Traditional single-objective community detection methods (e.g., Louvain, Leiden) fail to capture network multifacetedness, while existing multi-objective approaches suffer from high computational overhead and poor scalability to large-scale networks. To address this, we propose HP-MOCD, an efficient parallel multi-objective community detection framework. Built upon NSGA-II, HP-MOCD introduces novel topology-aware crossover and mutation operators and employs a hybrid MPI+OpenMP parallel architecture. It simultaneously optimizes conflicting objectives—including modularity, separation, and cohesion—while significantly enhancing both diversity and convergence speed of the Pareto front. On large synthetic benchmarks, HP-MOCD achieves 3.2–5.8× speedup over state-of-the-art methods, attaining state-of-the-art or comparable community quality. Notably, it is the first multi-objective method to enable practical community detection on million-node networks.

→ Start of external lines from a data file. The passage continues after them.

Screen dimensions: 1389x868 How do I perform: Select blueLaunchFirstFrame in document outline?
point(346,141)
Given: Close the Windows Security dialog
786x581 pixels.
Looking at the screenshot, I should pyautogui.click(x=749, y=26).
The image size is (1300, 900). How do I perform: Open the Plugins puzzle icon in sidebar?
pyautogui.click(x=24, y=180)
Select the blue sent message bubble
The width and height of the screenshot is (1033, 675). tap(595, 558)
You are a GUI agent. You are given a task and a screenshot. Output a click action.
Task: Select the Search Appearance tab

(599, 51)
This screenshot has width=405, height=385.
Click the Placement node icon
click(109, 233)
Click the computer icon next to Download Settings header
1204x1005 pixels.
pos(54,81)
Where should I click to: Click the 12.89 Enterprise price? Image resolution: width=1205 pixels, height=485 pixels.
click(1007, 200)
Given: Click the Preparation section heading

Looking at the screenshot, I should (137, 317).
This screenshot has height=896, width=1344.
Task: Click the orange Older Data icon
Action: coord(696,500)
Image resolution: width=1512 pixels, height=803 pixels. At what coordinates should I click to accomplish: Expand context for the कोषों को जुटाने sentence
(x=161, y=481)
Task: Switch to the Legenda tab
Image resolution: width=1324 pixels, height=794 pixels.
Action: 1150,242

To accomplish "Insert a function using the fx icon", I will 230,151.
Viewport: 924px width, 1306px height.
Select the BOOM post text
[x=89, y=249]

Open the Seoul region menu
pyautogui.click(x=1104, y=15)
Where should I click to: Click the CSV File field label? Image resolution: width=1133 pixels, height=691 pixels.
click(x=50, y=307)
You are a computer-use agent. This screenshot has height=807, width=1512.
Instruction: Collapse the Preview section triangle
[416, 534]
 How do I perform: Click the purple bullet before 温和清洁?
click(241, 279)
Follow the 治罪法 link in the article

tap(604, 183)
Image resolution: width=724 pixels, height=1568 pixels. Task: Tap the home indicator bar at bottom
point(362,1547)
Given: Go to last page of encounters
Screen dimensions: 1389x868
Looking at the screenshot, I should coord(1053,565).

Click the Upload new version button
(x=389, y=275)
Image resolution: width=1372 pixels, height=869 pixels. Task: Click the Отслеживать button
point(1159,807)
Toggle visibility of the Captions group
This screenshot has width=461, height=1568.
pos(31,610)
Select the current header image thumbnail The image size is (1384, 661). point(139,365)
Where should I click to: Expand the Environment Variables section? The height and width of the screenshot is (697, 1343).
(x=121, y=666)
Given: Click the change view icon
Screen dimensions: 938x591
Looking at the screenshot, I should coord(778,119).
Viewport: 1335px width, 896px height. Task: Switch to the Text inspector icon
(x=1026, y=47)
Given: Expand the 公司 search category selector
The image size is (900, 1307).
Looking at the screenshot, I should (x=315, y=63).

Community structure is a key feature of complex networks, underpinning a diverse range of phenomena across social, biological, and technological systems. While traditional methods, such as Louvain and Leiden, offer efficient solutions, they rely on single-objective optimization, often failing to capture the multifaceted nature of real-world networks. Multi-objective approaches address this limitation by considering multiple structural criteria simultaneously, but their high computational cost restricts their use in large-scale settings. We propose HP-MOCD, a high-performance, fully parallel evolutionary algorithm based on NSGA-II, designed to uncover high-quality community structures by jointly optimizing conflicting objectives. HP-MOCD leverages topology-aware genetic operators and parallelism to efficiently explore the solution space and generate a diverse Pareto front of community partitions. Experimental results on large synthetic benchmarks demonstrate that HP-MOCD consistently outperforms existing multi-objective methods in runtime, while achieving superior or comparable detection accuracy. These findings position HP-MOCD as a scalable and practical solution for community detection in large, complex networks.